### Source text
###

We write a function which generates features for a token in a sentence, which is already a spaCy document. The feature vector is represented as a `dict` mapping feature names to their values.

The desired **feature set for a token is**:

- `bias`: A constant value of 1 as an input
- `token.lower`: the lowercased textual form of the token
- `token.suffix`: the textual form of the token's suffix as defined by SpaCy,
- `token.prefix`: the textual form of the token's prefix as defined by SpaCy,
- `token.is_upper`: boolean value indicating if the token is uppercase,
- `token.is_title`: boolean value indicating if the token is a title,
- `token.is_digit`: boolean value indicating if the token consists of numbers.

These are only the `Token`'s own properties, but they represent no context.

We would like to include information about  the previous and next words, as well as indicating if the `Token` is the beginning or the end of sentence.

The **contextual features** should be:
 
- `-1:token.lower`: What is the lowercase textual form of the previous token?,
- `-1:token.is_title`: Is the previous token a title?,
- `-1:token.is_upper`: Is the previous token uppercase?,
- `+1:token.lower`: What is the lowercase textual form of the next token?,
- `+1:token.is_title`: Is the next token a title?,
- `+1:token.is_upper`: Is the next token uppercase?,
- `BOS`: Boolean value indicating if the token is the beginning of a sentence,
- `EOS`: Boolean value indicating if the token is the end of a sentence

In [44]:
# in furtur we will send a sentence and its index "i" which indicate the word 
# in this function we create a dic for that ith word.
def token2features(sent, i):
    """Return a feature dict for a token. 
    sent is a spaCy Doc containing a sentence, i is the token's index in it.
    """
    features = {}
    
    features['bias'] = 1.0
    features['token.lower'] = sent[i].lower_
    features['token.suffix'] = sent[i].suffix_
    features['token.prefix'] = sent[i].prefix_
    features['token.is_upper'] = sent[i].is_upper
    features['token.is_title'] = sent[i].is_title
    features['token.is_digit'] = sent[i].is_digit
    
    # we dont have a token before the first token i.e. token at index=0
    # Hence dont create the folowing features for it
    if i>0:
      features['-1:token.lower'] = sent[i-1].lower_
      features['-1:token.is_title'] = sent[i-1].is_title
      features['-1:token.is_upper'] = sent[i-1].is_upper

    # we dont have a token after the last token i.e. token at index=len(sent)-1
    # Hence dont create the folowing features for i>=len(sent)-1
    if i<len(sent)-1:
      features['+1:token.lower'] = sent[i+1].lower_
      features['+1:token.is_title'] = sent[i+1].is_title
      features['+1:token.is_upper:'] = sent[i+1].is_upper
    
    # if its BOS, i would be equal to 0,
    # hence BOS=TRUE for that token
    if i==0:
      features['BOS'] = True
    
    # if its EOS, index i would be one less than 
    #len of the sentence (index starts from 0)

###

### Material shown
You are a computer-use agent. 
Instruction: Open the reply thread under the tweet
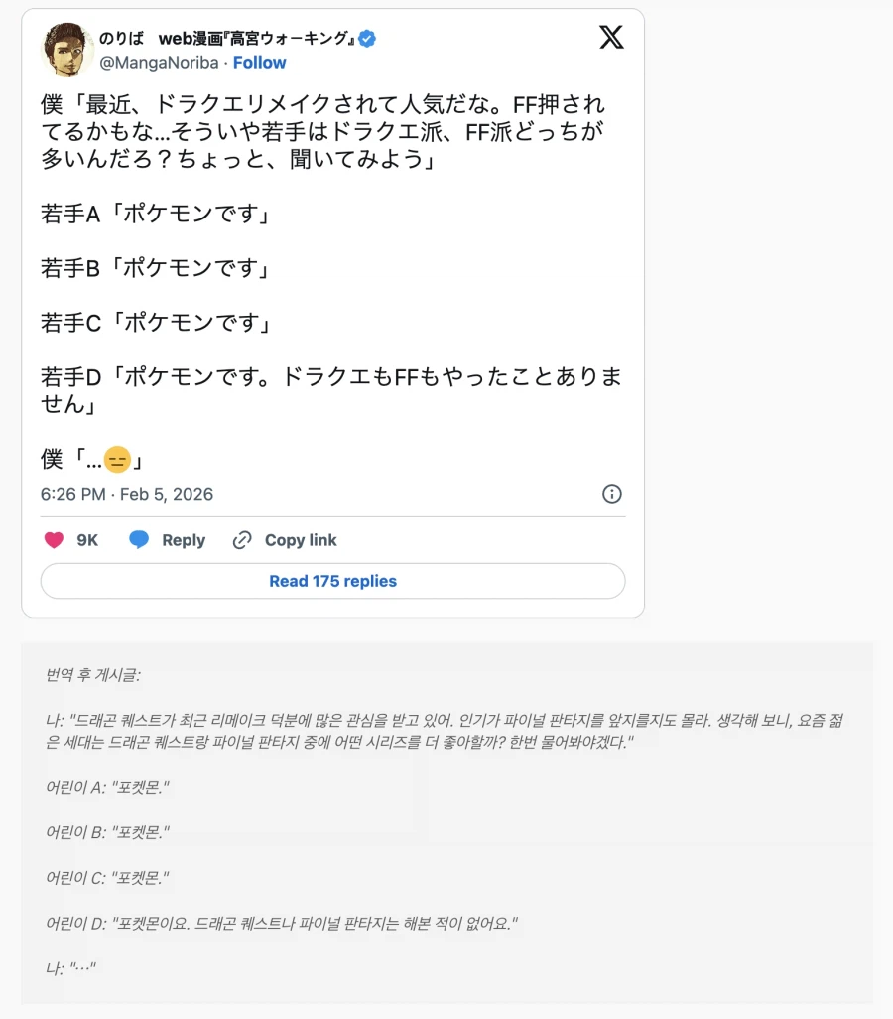332,581
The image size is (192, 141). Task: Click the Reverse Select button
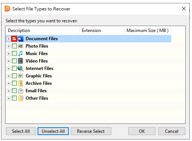click(x=91, y=131)
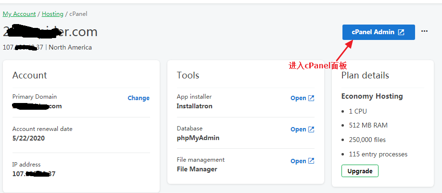This screenshot has height=193, width=442.
Task: Click the external-link icon on cPanel Admin button
Action: point(401,32)
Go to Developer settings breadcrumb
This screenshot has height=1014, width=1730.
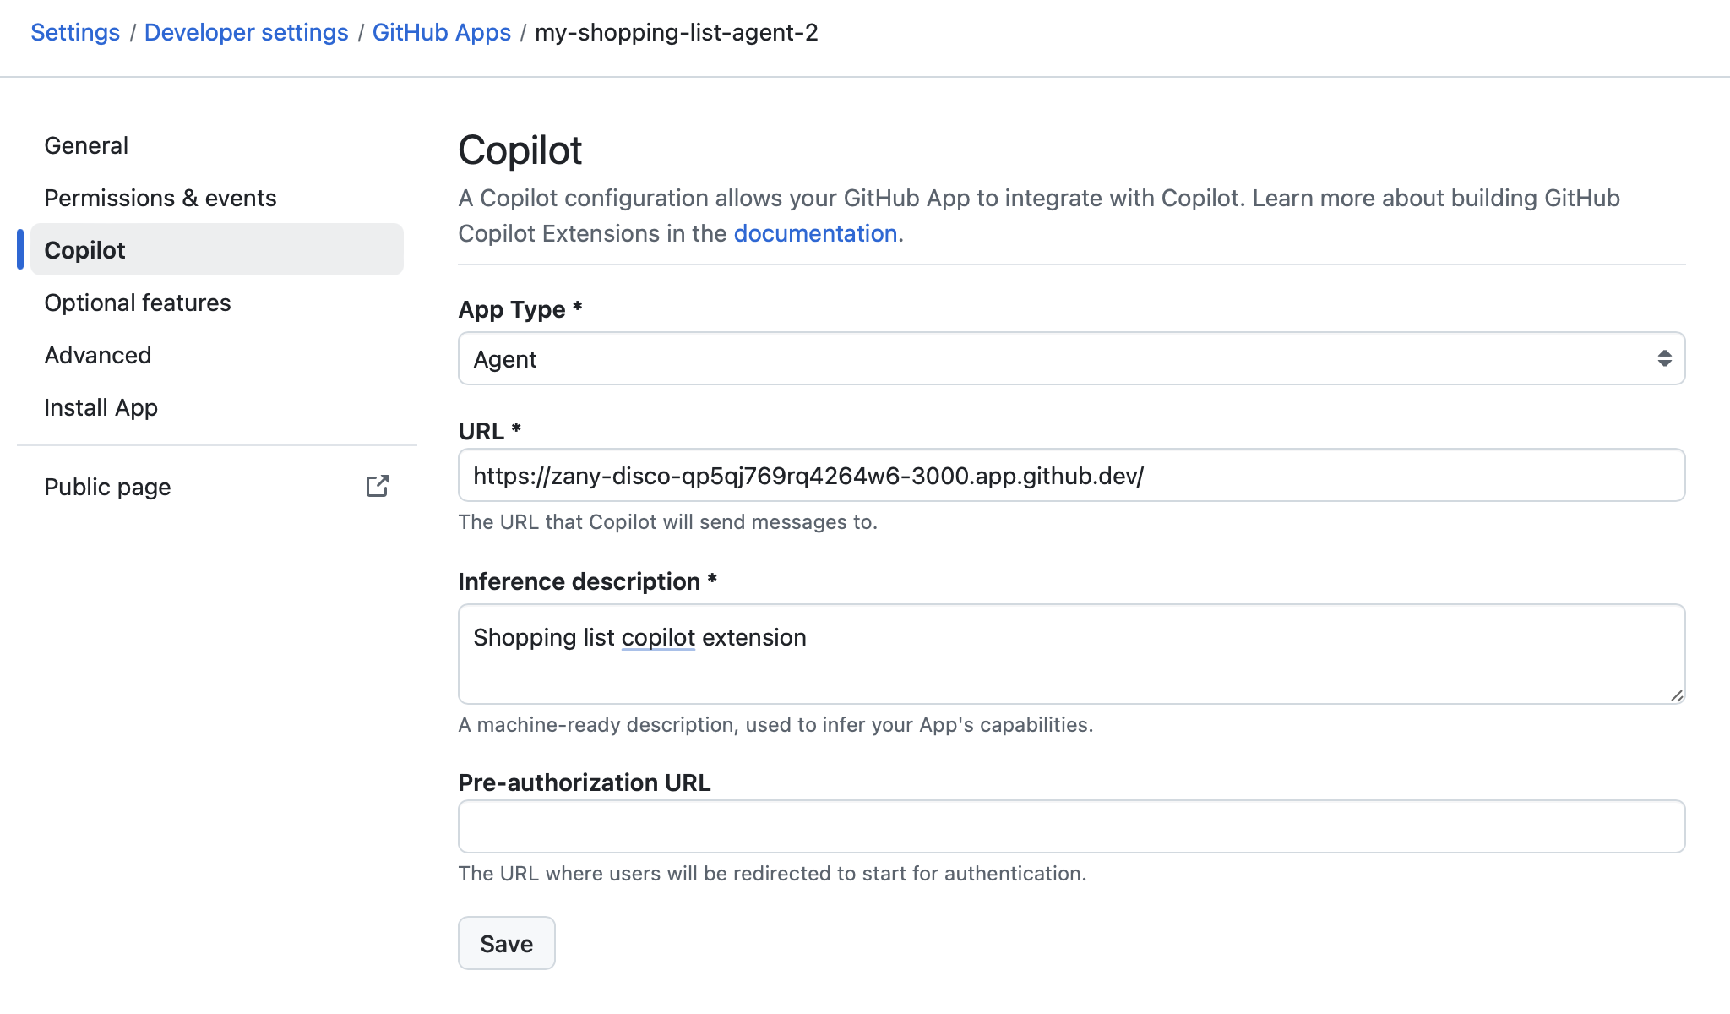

###

### Exercises to complete
**a.** Do these statements agree with the spaCy feature text? (i) The `bias` feature is a constant value of 1. (ii) The token's own properties are said to represent context. (iii) The function adds features about the previous token only when i is greater than 0. Answer yes or no for each and quote the deciding words.
**b.** Name every feature that the spaCy feature text lists as a contextual feature.

### Complete answers
**a.**
(i) Yes: "A constant value of 1 as an input"
(ii) No: "These are only the `Token`'s own properties, but they represent no context."
(iii) Yes: "if i>0:"

**b.**
- `-1:token.lower`
- `-1:token.is_title`
- `-1:token.is_upper`
- `+1:token.lower`
- `+1:token.is_title`
- `+1:token.is_upper`
- `BOS`
- `EOS`